While multibillion-dollar transactions grab headlines — such as the combination of Computer Sciences Corp.’s public-sector business with SRA International, the merger of Leidos Holdings Inc. with Lockheed Martin’s information systems and global solutions business, and Harris Corp.’s acquisition of Exelis Inc. — there are a few trends in federal government contracts mergers and acquisitions that have flown under the radar. The use of indefinite delivery/indefinite quantity (IDIQ) vehicles is widespread in the government contract space. Transferring these contract vehicles involves issues that buyers and sellers alike should be aware of to stay one step ahead of the market. In this article, we discuss these issues and also highlight certain compliance issues and potential pitfalls that may occur in government contracts transactions.
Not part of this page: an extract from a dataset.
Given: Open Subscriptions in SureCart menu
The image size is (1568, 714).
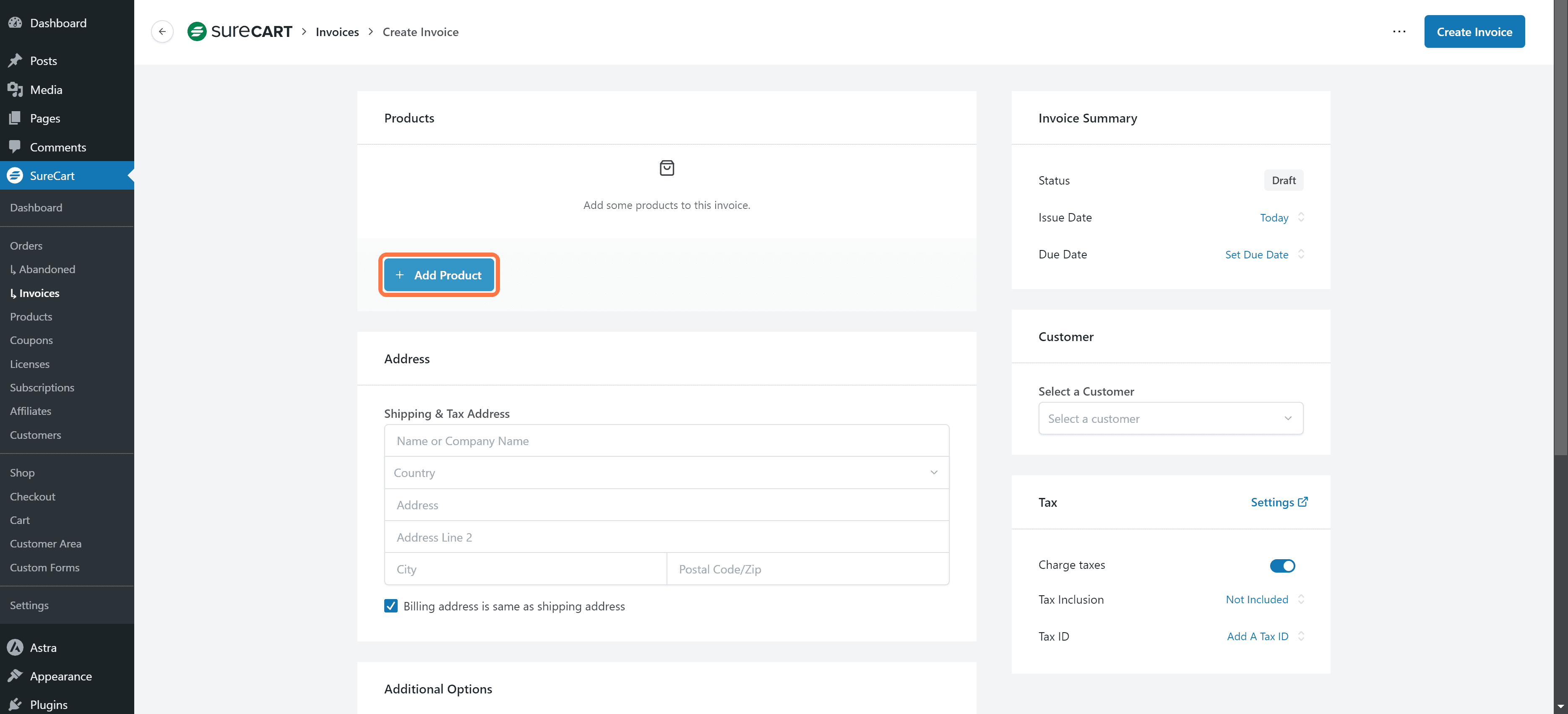Looking at the screenshot, I should pos(42,388).
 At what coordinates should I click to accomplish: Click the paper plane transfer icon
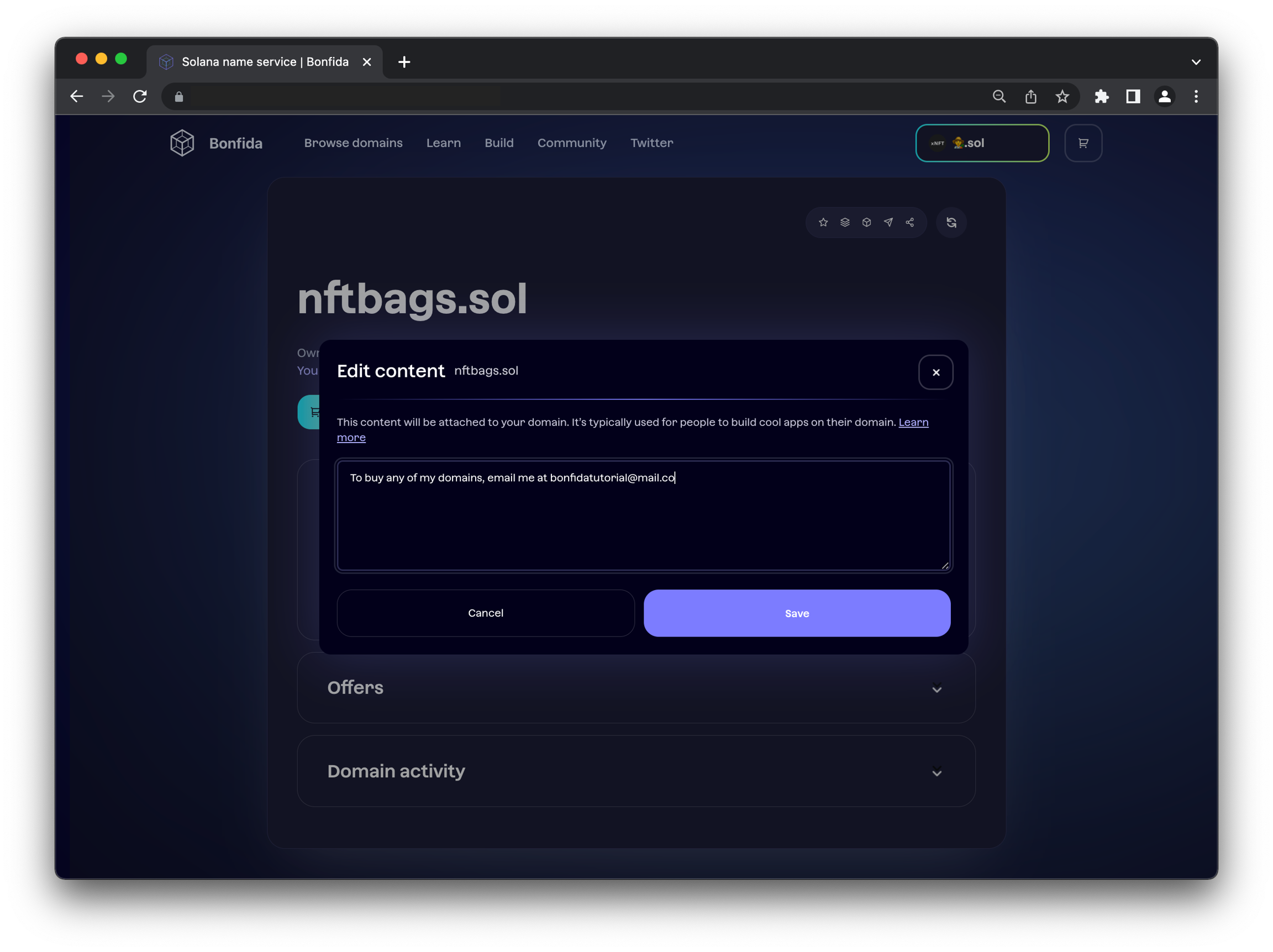[888, 222]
Transferring Contract Vehicles -
Significant amounts of government procurement dollars flow through multipleawardee IDIQ vehicles, whether large single-agency vehicles or governmentwide acquisition contracts (GWACs). Although the contracts themselves do not guarantee work for a vendor/contractor, these vehicles have flashy, multibillion dollar ceiling values and provide access to a wide range of task orders from the government. The government selects only a handful of qualified contractors to be on each vehicle and sometimes limits the field to only certain types of small businesses. For those contractors who do not receive such an award, these vehicles have recently developed significant market value. We have seen this value demonstrated in the many asset acquisition transactions that include an IDIQ contract and related assets from an awardee who has struggled to win subsequent task orders. These transactions benefit both the government, by weeding out less competitive awardees, and industry, by allowing contractors who would like to use these vehicles to acquire them. However, you must approach these transactions with careful attention to (1) novation and (2) small business credit.